Le Cahier est issu d’un moment d’écriture qui a pour sup­port un cahier Conqué­rant de 90 pages à petits car­reaux; il est manus­crit jusqu’au moment où je l’écris de nou­veau , cette fois-ci sous la forme d’un texte.
J’y prône la pos­si­bi­lité don­née à l’écrivain de, tout en par­lant de lui, tenir un dis­cours pour autrui.
J’aime la forme “je”, qui a des prin­cipes d’identification aux­quels je prête foi.

Fragment XXII ou Spiritualité 

Un chemin personnel ? Dans le monde étrange de la pensée. Sans elle pas de tremblement dans la réalité, mais une immobilité morbide.
Temps, parole, liaison du sommeil des choses au travail de la divinité. Divinité qui exerce un ordre, une charge sur l’esprit humain.

Rien sans la pointe de feu de l’intelligence. Une compacité sans visions. Un mur mort. Une demeure froide. Pas de signes. Pas de mouvements.
Le règne absolu de ce qui colle aux événements.

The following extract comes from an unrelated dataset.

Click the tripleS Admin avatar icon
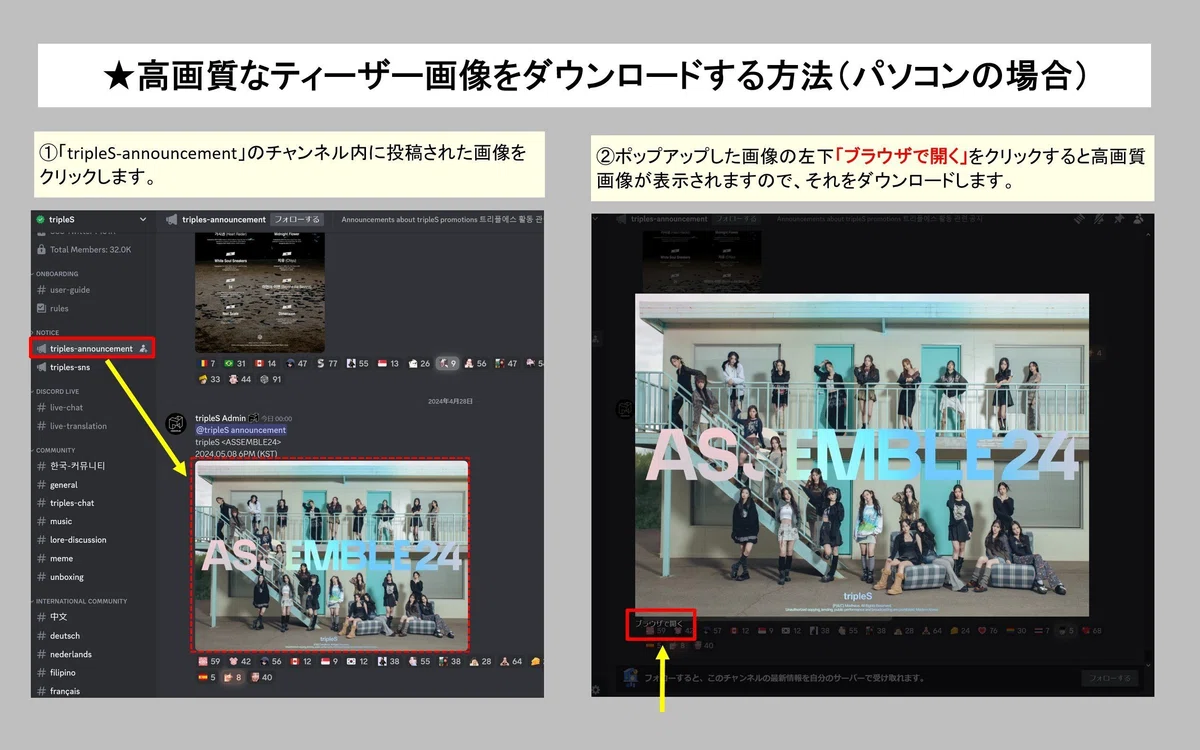pyautogui.click(x=176, y=423)
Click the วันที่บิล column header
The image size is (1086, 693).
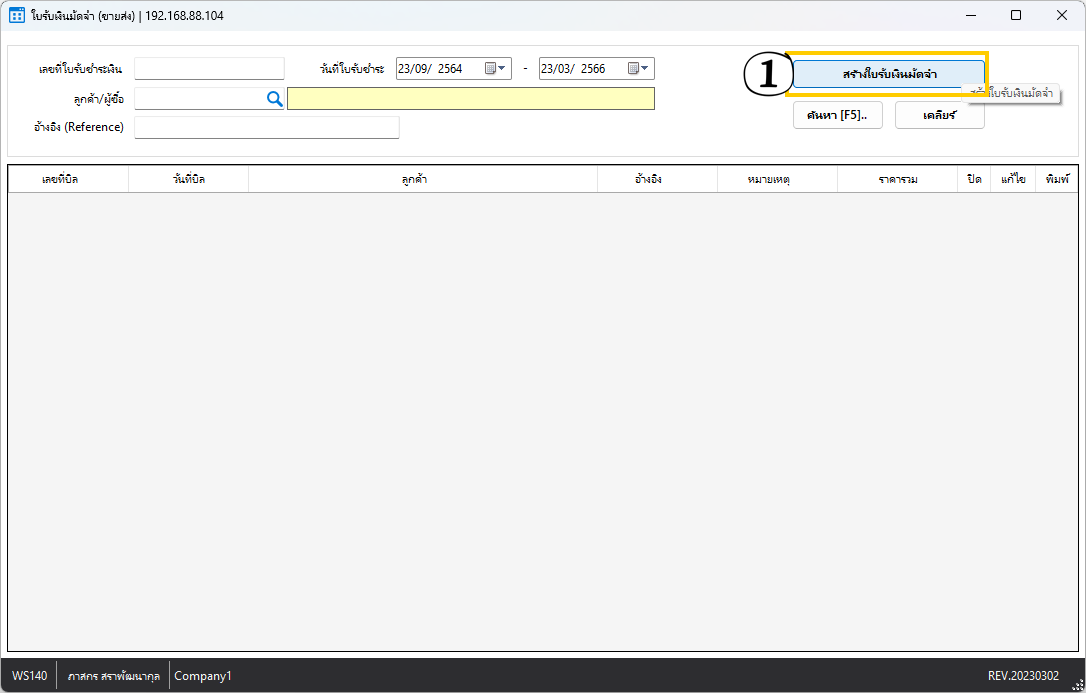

Aucun instrument pour qualifier ce que possède l’âme, celle-ci considérée comme faisant partie intégrante de la subjectivité, de la croyance, de l’étonnement, de sa puissance, de sa topologie indéfinie et infinie et même touchée par une couleur, âme rouge, âme blanche.
Le langage est toujours plus vaste. Ainsi, qualifier l’âme de porter une couleur, grâce au jeu magnifique que la langue, l’idiome, jette sur des réalités partiales, un ton, un éclairage, des réalités qui s’évoquent nues.

L’âme est une personne nue. Expression de la racine, de la nervure de l’arbre, comme l’être humain les connaît en une sorte d’hiver, de dénuement, de parole hivernale, dépouillée.
Penser c’est donc inscrire, arrêter un instant pour savoir si ce que recouvre la contention en une espèce d’ankylose gagne le sujet.

Visant la spiritualité, dès lors, le recueillement se produit. Sans que rien ne vienne expliquer pourquoi.
Spiritualité toute entière tautologique.

Que sais-je d’autre ? Que le monde sans doute est conduit par la métamorphose des êtres, sortes de papillons engoncés dans le cocon friable de la réalité. Nulle véritable mécanique mais plus des rituels, des accès à plus grands, à plus profonds, plus simples aussi – pauvreté non pas de l’expression mais de l’intention souterraine.
Humilité probablement.

L’âme ne se définit que parce qu’elle est le support d’un lien. Condition faite aux artistes par exemple.
Lesquels doivent être susceptibles de pénétrer les mystères. L’âme par exemple.